Could the reddit API changes have to do with ChatGPT rather than third party apps?

gotofritz@beehaw.org · edit-2 2 years ago

Could the reddit API changes have to do with ChatGPT rather than third party apps?

Kris@lemmy.world · 2 years ago

Yes but nothings stopping scraping of reddit content from the front end

gotofritz@beehaw.org · 2 years ago

Technically not (well, they can make it harder), but they can sue them for doing it

jpv@beehaw.org · 2 years ago

Sure, but they could do the same thing with an API. Make scraping for LLMs against the TOS; not personal use. I really do think (as the OP says) it’s two birds with one stone.

𞋴𝛂𝛋𝛆@lemmy.world · 2 years ago

The value of LLM’s has changed drastically in favor of open source since the Meta weights leak. The proprietary model looks pretty much wrecked now, at least as far as I understand the leaked internal memo from a google researcher last month.
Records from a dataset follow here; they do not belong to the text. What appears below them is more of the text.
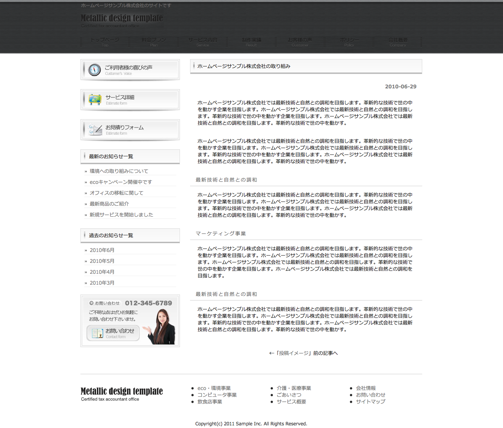This screenshot has height=428, width=503.
Task: Click the Metallic design template footer logo
Action: (122, 391)
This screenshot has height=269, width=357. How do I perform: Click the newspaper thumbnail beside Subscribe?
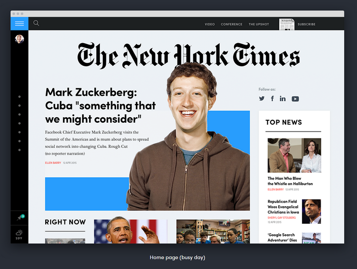pos(287,25)
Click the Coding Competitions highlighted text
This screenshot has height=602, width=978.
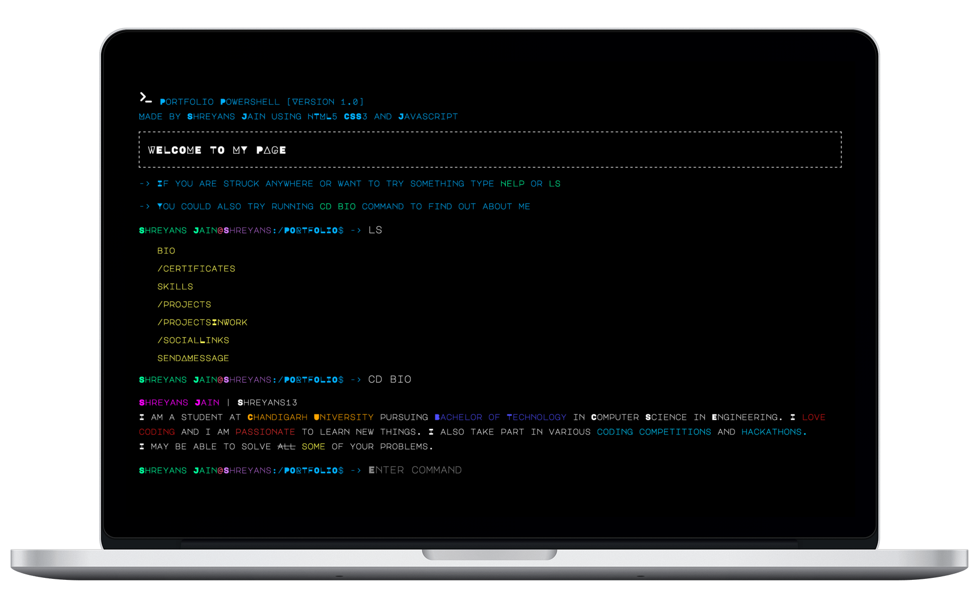coord(654,432)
https://www.semianalysis.com/p/google-we-have-no-moat-and-neither

MarPan@lemmy.world · 2 years ago

This is a fascinating read, thank you very much for sharing.

gotofritz@beehaw.org · 2 years ago

Oh I’m not saying they are doing the right thing or that it was the correct decision. Just speculating whether LLMs is what kicked off the whole thing

𞋴𝛂𝛋𝛆@lemmy.world · 2 years ago

I’m saying the premise that LLM’s have anything to do with it is either incompetent failure to keep up with LLM developments, or a pack of lies.

gotofritz@beehaw.org · edit-2 2 years ago

I disagree, it’s still too early and a bit presumptuous to make such conclusive statements

schmurian@beehaw.org · 2 years ago

Honestly, I think so. It looks like all big tech collected enough data from us, so that they now can create AI models from it. Like a snapshot of humanity for some years

Schelleberg@feddit.de · 2 years ago

I’m very sure that this is the case. Reddit is pissed they gave away all the content as training data for free while struggling to monetize their platform adequately.

But I suspect the damage is already done. There are projects like “Orca” from Microsoft that skip the learning process from source data for a big part by using chatGPT and GPT4.

They missed the timing but are too stubborn and double down on it

SterlingVapor@lemmy.world · 2 years ago

What’s more, chat-gpt 4 is near the upper bound of what you can collect on the web in that way. They basically took everywhere you’d look to for information and grabbed it along with as much structure as they could… There’s plenty more information on the Internet, but the structure and quality are much lower. It’s very data poor and unstructured interactions between humans

Moving forward, everyone is talking about synthetic data sets - you can’t go bigger without some system to generate (or refine) training data - and if you have to generate the data anyways, you’re not going to pay much for a dataset that is just decent

So yeah, Reddit most definitely missed the timing.

I think Elon’s claims that he’s made Twitter profitable (despite a lot of evidence to the contrary) is also creating pressure for the other social networks to chase overly aggressive monetization schemes

z2k_@lemmy.nz · 2 years ago

Yes but imo it would be easy to seperate LLM and 3rd party apps since 3rd party apps have users sign in independently. They chose to also target 3rd party apps and take them down.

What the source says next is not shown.